Fractional Flow Reserve Gray Zone and Clinical Outcome
What is the best treatment strategy for intermediate stenosis with fractional flow reserve (FFR) in the narrow “gray zone”?
From February 1997 to June 2013, all patients with single-segment disease and an FFR value within the gray zone or within the two neighboring FFR strata (0.70- 0.75 and 0.81-0.85) were included. Study endpoints consisted of major adverse cardiovascular events (MACE: death, myocardial infarction [MI], and any revascularization) up to 5 years.

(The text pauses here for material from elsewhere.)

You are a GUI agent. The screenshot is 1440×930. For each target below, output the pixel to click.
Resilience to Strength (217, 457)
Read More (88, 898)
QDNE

Out of 17,380 FFR measurements, 1,459 patients were included. Of them, 449 were treated with revascularization (Rev), and 1,010 with medical therapy (MT). In the gray zone, the MACE rate was similar (37 [13.9%] vs. 21 [11.2%], respectively, p = 0.3) between MT and Rev, while a strong trend toward higher rate of death or MI (25 [9.4] vs. 9 [4.8], p = 0.06) and overall death (20 [7.5] vs. 6 [3.2], p = 0.059) was observed in the MT group. Among MT patients, a significant step-up increase in the MACE rate was observed across the three FFR strata, especially with proximal lesion location. In Rev patients, the MACE rate was not different across the three FFR strata.
The authors concluded that FFR in and around the “gray zone” bears a major prognostic value, especially in proximal lesions.
This study reports that patients with an isolated stenosis located in a proximal coronary segment and FFR within the gray zone of 0.76-0.80 demonstrate a clinical outcome that is suboptimal when deferred to medical therapy alone. These data confirm the value of the 0.80 FFR threshold, and favor a revascularization strategy of coronary stenoses with FFR ≤0.80. These findings also narrow the “gray zone” for clinical decision making: Stenoses with an FFR below 0.80 deserve revascularization, while stenoses with an FFR above 0.80 are better treated with medical therapy, even though this cutoff needs to take into account the morphological characteristics of the stenosis and the clinical context of the patient.